Oscar, monos y otras vainas

La panga es una pequeña lancha a motor para pesca, típica del Caribe. Estábamos en una, en el medio del silencio del Canal de Panamá y lo único que se escuchaba era “Quieto! Carajo, quedate quieto!”. El que hablaba era Fernando y el receptor del mensaje era un oscar (nada que ver con los premios) que no paraba de moverse en el piso de la panga. El castigo fue una patada, que repitió luego con una sardina que no podía ensartar en el anzuelo, con la diferencia de que la sardina quedó pulverizada ante lo rústico del movimiento.
El tema del anzuelo con la primer sardina me costó. Acostumbrado a pescar bagres y bogas con lombrices, el tema de clavarle el anzuelo a la primer sardina a través de los ojos no voy a negar que me dio un poco de cosa, hasta que el mismo hombre casi neandertal me gritó “Hacete hombre, carajo!”. ¿Será que este personaje quedó mal por ir a pescar sin dormir?
Nos levantamos temprano y llegamos a Gamboa cuando estaba saliendo el sol.
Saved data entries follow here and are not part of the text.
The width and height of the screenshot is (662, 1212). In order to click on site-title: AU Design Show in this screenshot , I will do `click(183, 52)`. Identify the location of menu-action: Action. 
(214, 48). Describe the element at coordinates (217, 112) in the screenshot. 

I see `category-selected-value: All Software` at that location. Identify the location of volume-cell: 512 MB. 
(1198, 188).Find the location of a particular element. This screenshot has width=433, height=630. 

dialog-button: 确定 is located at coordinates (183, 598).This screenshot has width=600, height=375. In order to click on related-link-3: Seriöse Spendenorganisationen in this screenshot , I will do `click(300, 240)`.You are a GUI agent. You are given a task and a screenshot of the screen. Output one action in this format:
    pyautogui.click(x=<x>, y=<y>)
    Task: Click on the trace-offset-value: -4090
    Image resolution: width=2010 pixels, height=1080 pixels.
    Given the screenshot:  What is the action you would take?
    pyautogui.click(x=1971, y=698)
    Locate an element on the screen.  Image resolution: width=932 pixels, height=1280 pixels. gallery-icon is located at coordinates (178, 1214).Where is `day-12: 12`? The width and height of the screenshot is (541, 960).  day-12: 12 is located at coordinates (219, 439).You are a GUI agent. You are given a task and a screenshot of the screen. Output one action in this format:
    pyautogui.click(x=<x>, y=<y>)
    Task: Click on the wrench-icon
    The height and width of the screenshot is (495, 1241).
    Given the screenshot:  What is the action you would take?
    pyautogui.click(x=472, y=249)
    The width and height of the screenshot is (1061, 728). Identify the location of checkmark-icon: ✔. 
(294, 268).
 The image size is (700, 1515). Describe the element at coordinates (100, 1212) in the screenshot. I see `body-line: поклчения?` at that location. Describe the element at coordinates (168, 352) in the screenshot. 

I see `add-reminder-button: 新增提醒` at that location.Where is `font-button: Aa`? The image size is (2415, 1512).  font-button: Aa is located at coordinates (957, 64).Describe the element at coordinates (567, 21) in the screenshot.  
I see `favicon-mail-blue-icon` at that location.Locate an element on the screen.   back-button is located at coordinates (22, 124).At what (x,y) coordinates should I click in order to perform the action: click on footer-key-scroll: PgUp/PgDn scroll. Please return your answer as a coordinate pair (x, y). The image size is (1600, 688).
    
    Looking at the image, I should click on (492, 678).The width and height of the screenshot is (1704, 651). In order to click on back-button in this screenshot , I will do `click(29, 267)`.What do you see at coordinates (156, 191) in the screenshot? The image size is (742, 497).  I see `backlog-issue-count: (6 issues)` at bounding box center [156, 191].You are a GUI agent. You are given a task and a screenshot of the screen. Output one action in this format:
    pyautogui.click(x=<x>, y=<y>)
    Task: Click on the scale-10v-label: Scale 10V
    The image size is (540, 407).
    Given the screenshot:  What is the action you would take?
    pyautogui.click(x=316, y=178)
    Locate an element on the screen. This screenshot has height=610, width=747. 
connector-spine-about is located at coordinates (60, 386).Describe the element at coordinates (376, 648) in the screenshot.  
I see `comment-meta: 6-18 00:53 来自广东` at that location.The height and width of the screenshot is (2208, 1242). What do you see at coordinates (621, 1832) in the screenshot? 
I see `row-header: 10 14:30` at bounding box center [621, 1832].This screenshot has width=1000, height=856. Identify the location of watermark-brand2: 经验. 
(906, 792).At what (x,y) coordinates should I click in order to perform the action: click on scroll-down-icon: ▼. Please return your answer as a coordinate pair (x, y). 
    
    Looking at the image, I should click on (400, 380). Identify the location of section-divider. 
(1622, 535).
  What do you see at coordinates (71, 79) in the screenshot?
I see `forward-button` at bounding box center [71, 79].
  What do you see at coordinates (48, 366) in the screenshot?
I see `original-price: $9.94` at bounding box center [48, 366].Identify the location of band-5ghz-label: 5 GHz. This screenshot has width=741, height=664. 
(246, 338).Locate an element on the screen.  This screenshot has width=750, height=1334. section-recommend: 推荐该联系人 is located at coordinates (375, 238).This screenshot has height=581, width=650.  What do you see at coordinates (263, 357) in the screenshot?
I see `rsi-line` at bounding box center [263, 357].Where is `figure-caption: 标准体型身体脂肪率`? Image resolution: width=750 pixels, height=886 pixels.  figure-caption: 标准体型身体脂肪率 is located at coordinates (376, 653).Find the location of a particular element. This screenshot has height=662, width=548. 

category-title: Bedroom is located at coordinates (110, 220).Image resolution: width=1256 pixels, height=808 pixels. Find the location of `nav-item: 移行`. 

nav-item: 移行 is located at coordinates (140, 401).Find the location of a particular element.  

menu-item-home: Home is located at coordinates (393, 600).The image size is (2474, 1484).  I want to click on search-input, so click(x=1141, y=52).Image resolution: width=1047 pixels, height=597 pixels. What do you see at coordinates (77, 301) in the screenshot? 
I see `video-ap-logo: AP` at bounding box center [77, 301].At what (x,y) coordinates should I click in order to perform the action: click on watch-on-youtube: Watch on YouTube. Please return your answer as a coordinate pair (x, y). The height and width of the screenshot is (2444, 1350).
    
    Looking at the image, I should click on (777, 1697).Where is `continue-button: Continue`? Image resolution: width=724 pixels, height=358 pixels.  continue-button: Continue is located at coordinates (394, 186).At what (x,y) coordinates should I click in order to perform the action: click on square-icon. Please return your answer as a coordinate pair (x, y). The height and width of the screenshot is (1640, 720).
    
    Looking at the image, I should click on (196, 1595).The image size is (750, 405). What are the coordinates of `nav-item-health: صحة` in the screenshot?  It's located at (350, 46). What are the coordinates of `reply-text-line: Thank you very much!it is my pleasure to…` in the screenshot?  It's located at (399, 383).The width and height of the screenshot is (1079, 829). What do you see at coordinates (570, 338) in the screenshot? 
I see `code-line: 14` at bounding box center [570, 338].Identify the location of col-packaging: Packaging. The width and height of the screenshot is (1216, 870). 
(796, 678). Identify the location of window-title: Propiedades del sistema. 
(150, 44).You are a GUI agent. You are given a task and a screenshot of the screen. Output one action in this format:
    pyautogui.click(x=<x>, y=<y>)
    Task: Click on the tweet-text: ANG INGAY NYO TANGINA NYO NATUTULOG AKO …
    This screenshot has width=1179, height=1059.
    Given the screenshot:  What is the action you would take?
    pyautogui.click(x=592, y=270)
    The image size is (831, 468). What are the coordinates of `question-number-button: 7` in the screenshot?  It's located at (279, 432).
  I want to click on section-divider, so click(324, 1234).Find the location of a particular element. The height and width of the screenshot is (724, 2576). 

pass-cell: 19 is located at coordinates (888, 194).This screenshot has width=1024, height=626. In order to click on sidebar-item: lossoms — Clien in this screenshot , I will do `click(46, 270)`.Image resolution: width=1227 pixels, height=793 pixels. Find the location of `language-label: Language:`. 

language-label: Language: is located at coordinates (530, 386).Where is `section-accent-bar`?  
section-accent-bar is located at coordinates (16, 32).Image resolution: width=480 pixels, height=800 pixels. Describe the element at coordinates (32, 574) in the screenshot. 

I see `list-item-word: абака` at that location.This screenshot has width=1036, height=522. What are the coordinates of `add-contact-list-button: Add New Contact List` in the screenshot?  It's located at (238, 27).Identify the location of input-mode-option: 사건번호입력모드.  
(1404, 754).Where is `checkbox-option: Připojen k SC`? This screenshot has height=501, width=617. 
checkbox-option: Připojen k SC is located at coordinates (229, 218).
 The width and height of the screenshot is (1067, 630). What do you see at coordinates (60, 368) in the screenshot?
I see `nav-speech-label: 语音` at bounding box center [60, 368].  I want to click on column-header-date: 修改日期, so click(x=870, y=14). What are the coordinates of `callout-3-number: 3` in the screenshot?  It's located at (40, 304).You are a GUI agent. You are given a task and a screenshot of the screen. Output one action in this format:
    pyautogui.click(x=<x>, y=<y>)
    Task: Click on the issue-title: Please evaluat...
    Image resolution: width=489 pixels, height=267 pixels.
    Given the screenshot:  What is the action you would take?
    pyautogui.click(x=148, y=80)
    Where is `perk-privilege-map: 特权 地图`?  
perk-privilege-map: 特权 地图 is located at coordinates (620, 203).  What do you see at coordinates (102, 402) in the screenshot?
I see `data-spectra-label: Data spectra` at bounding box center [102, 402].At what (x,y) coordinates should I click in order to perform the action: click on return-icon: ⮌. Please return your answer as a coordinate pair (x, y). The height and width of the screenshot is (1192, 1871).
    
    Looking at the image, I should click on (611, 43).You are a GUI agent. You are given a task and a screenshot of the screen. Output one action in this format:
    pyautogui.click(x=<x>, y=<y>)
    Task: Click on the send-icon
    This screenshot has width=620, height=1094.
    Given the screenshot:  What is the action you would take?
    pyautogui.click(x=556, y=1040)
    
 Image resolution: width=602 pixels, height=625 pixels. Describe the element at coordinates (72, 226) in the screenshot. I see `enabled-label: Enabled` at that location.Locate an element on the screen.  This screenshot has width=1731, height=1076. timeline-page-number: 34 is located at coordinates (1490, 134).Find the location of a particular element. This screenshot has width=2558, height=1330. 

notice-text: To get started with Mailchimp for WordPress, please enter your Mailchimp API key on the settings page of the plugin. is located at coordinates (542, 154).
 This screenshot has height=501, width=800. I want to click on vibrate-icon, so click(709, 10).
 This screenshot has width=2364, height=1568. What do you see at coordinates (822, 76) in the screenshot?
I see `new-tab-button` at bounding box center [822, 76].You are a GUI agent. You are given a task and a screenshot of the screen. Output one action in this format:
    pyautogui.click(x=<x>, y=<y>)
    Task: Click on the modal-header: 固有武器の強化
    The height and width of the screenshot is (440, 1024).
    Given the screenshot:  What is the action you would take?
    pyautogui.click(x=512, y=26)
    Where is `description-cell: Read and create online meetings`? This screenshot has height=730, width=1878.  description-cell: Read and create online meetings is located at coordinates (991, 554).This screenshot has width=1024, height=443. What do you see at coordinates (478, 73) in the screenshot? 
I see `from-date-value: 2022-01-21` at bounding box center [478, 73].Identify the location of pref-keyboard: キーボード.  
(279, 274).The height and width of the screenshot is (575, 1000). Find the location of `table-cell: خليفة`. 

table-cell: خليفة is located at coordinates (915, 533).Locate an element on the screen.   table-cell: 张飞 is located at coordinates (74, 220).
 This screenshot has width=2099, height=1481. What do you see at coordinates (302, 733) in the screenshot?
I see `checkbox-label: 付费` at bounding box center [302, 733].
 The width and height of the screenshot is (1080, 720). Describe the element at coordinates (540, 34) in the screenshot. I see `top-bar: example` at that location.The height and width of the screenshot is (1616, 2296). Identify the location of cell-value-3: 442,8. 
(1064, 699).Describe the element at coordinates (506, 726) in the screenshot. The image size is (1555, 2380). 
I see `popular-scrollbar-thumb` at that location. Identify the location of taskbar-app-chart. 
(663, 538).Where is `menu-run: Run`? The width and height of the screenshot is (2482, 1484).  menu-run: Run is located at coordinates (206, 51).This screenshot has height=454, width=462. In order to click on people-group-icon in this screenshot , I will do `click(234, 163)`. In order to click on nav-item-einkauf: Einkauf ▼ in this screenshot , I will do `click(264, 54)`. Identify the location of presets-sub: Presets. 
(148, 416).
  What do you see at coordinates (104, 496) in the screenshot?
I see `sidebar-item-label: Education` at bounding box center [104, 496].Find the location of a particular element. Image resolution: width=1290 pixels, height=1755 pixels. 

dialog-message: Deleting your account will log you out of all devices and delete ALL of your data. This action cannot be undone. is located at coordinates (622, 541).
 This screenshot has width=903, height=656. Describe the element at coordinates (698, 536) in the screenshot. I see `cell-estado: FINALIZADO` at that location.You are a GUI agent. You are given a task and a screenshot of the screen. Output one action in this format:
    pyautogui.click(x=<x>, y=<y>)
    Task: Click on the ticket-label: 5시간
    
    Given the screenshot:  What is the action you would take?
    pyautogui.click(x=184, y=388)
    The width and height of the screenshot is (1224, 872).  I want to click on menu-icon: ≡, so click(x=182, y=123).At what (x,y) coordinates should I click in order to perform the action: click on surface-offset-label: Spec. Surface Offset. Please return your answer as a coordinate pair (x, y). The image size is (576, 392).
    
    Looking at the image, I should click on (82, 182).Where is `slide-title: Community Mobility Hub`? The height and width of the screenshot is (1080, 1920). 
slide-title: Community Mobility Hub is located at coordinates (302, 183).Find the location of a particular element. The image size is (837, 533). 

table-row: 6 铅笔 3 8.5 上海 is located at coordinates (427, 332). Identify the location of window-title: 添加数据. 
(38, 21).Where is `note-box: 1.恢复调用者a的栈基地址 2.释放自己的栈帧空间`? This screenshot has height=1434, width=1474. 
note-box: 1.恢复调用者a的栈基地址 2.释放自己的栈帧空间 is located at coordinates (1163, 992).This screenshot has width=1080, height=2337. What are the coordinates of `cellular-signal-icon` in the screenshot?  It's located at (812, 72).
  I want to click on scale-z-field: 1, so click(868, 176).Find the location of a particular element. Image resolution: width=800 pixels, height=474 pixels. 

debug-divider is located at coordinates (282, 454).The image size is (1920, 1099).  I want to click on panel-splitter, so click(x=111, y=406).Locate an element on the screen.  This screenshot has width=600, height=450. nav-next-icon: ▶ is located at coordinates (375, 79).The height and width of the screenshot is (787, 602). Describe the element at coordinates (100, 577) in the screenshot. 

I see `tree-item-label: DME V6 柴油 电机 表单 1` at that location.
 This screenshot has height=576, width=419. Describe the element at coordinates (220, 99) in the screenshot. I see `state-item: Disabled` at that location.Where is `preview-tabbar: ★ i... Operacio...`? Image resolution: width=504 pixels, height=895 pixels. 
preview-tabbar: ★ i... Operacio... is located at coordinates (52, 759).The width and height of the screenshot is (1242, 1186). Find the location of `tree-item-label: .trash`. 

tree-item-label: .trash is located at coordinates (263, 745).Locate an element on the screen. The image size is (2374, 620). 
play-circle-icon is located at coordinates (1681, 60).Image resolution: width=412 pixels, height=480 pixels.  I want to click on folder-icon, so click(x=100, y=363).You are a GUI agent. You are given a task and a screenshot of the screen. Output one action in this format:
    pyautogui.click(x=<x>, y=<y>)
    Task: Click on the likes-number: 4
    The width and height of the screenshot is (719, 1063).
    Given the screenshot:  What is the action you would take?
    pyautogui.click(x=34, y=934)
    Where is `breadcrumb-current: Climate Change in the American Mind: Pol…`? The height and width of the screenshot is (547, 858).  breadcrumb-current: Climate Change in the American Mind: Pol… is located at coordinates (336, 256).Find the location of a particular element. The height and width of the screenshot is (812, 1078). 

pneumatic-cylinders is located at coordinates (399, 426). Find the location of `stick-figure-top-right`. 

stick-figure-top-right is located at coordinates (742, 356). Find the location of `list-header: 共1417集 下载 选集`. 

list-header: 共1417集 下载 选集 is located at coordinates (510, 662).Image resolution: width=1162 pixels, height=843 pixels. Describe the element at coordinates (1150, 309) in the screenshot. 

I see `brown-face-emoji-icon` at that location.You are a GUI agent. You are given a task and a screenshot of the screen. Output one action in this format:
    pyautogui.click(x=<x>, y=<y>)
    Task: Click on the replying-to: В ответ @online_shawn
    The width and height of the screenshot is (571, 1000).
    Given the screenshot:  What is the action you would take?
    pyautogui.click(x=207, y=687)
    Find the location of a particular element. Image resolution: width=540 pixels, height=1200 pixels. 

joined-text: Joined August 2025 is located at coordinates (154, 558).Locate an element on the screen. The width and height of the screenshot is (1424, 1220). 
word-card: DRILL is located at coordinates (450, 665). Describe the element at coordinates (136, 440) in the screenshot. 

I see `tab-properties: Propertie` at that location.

Ir de un lado al otro del canal cerca de esos tremendos Panamax con una lanchita pedorra fue increíble.
La pesca en sí no fue lo que podríamos llamar “exitosa”. El conductor de la panga no paraba de sacar peces y nuestro amigo Ronald le decía “oye Javier, esta esquina está mala, eh?” y por enésima vez le pedía mudarnos de sitio.
A la vuelta nos llevaron a que viéramos los monos. En el camino vimos cocodrilos y cuando llegamos dijimos “hey! un mono allá!”. Cuando nos acercamos vimos muchos más y uno bajó a ver qué traíamos para comer. Le dimos unos snacks que teníamos, agarró uno con cada mano y se fue para arriba. Este debía ser el que controla la calidad de lo que entregan los turistas porque avisó y bajaron todos. Se colgaban de las ramas con la cola y llegaban a sacarnos la comida de la mano. En ese momento fue genial ver cómo, al tener ocupadas las manos con un snack en cada una, se los ponían en la boca y te miraban con cara de “dale, man, ya tengo la mano libre, dame otro carajo!”.
Cuando volvíamos al muelle pregunté “no les caerán mal las papas, no?”. La respuesta fue instantánea “a lo sumo tendrán un poco de sed”, jaja!
Pufff… lo más difícil de escribir esto no fue recordar lo que hicimos tan temprano, sino escribir todo sin mencionar el nombre del panameño que nos llevó.

ronald

De todas formas, la pasamos genial.
Gracias Ronald!

3 Comments

  1. Cómo que le daban patadas a los pescados??????? CÓMO PUEDEN HABER SIDO TAN CRUELES!!!!!!!!!!Las sardinas estarían muertas, no??????La anécdota de los monos me encantó, pero la de los oscars… mmmmmmm no.Por qué no se podía mencionar el nombre de quién los llevó?Valió la pena el madrugón?